Ailleurs, en nous enfonçant au-dessous de l'épaisse couche d'humus végétal, nous trouverons des roches schisteuses, des calcaires etc. en un mot et, d'une manière générale, toutes les roches autres que les roches serpentineuses. Les calmes nous retinrent dans la splendide baie du sud, et je passai deux jours à parcourir les montagnes, m'extasiant devant les immenses quantités de minerai qui couvrent le pays et que je reconnus bientôt à l'analyse comme d'une nature unique au monde par leur complexité puisqu'ils tiennent, en proportions variables, du manganèse, du fer, du nickel, du chrome et du cobalt. Au-delà de Goro, le vent, dont la direction nous étaient alors très favorable nous poussa bientôt devant l'embouchure de la belle rivière Yaté… où quelques mois plus tard devaient se passer un des événements les plus importants de l'histoire de la colonisation néo-calédonienne. Le soir, nous atteignîmes, dans la tribu de Kuoanné, non loin d'Unia, une baie qui porte aussi le nom de "Baie du massacre", nom que l'on peut accoler à bien d'autres anfractuosités des rivages océaniens et qui rappèle ici un funèbre événement.


 

La photographie qui accompagne le texte a été prise par Louis Armand en 1856. Elle est intitulée "M. Bérard massacré avec ses compagnons". En effet, il s'agit du fameux colon Théodore Bérard, ancien commissaire de la marine, qui, en 1855 s'est installé comme colon à Fort de France, puis au Mont Dore où il a obtenu de l'administration une grande concession. C'est là qu'il est attaqué et tué avec 26 de ses employés par des kanaks hostiles et inquiets de voir progresser l'installation européenne.

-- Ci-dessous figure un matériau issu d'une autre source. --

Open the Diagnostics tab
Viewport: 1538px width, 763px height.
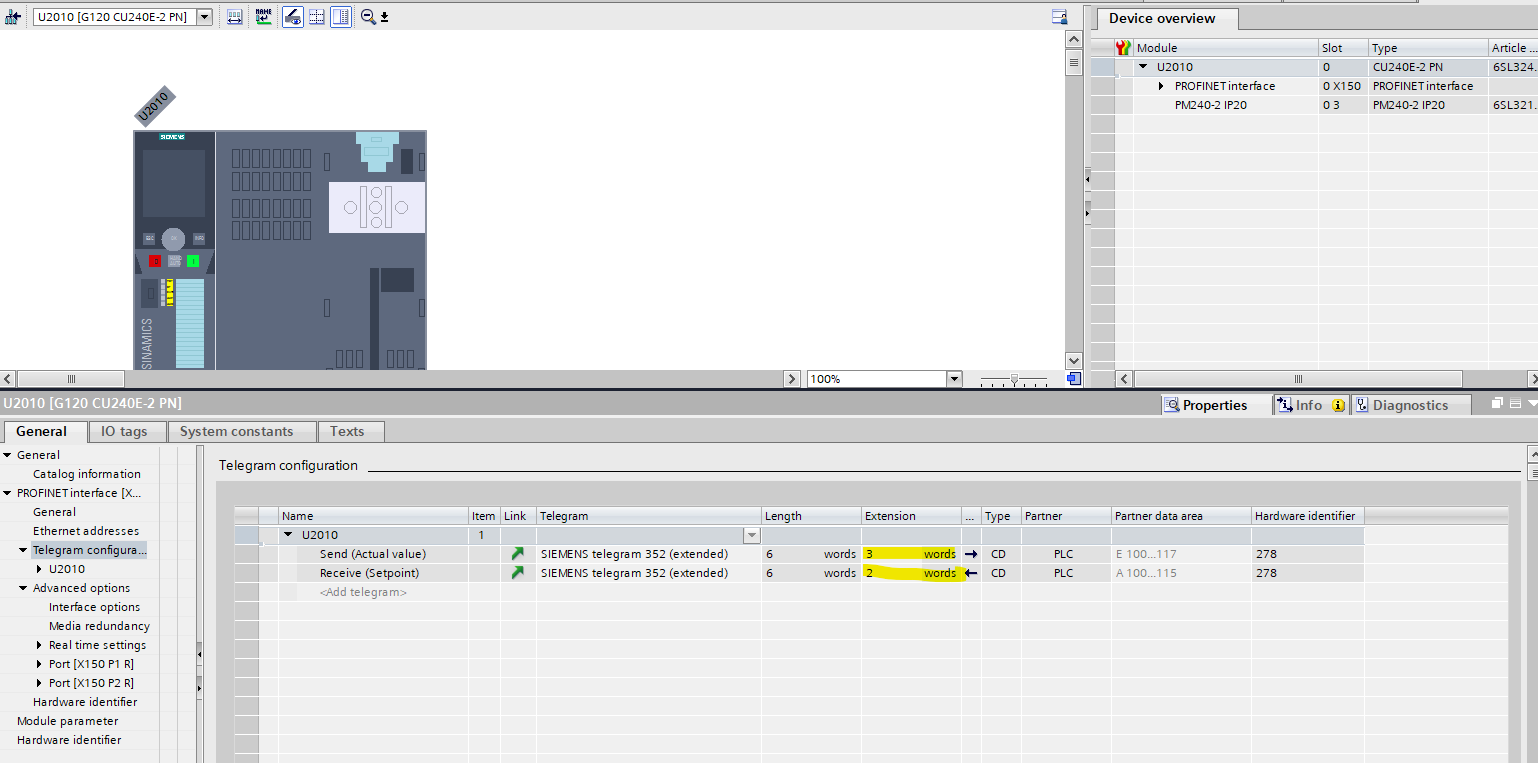coord(1410,405)
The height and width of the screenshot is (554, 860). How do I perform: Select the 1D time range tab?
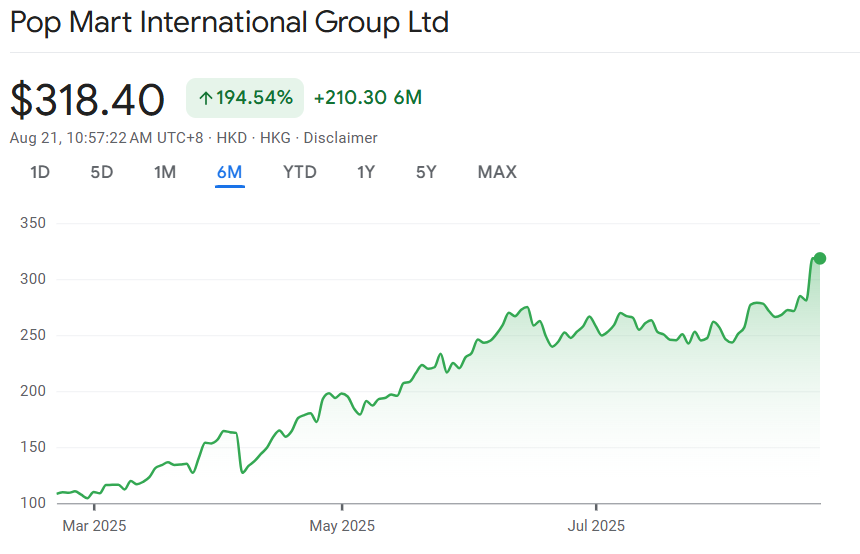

En 1861, un capitaine au long cours, M.Darnaud, qui s'était occupé de rechercher des mines de houille dans les environs du Mont d'or, entreprit de poursuivre ses explorations plus au nord; il était seul avec trois Kanaks dans un petit bateau et descendait à terre tous les jours pour visiter le pays. Ce malheureux n'alla pas bien loin car, dans la baie où nous étions mouillés, les naturels le massacrèrent ainsi que ses trois compagnons, firent un festin de leurs corps et pillèrent le bateau."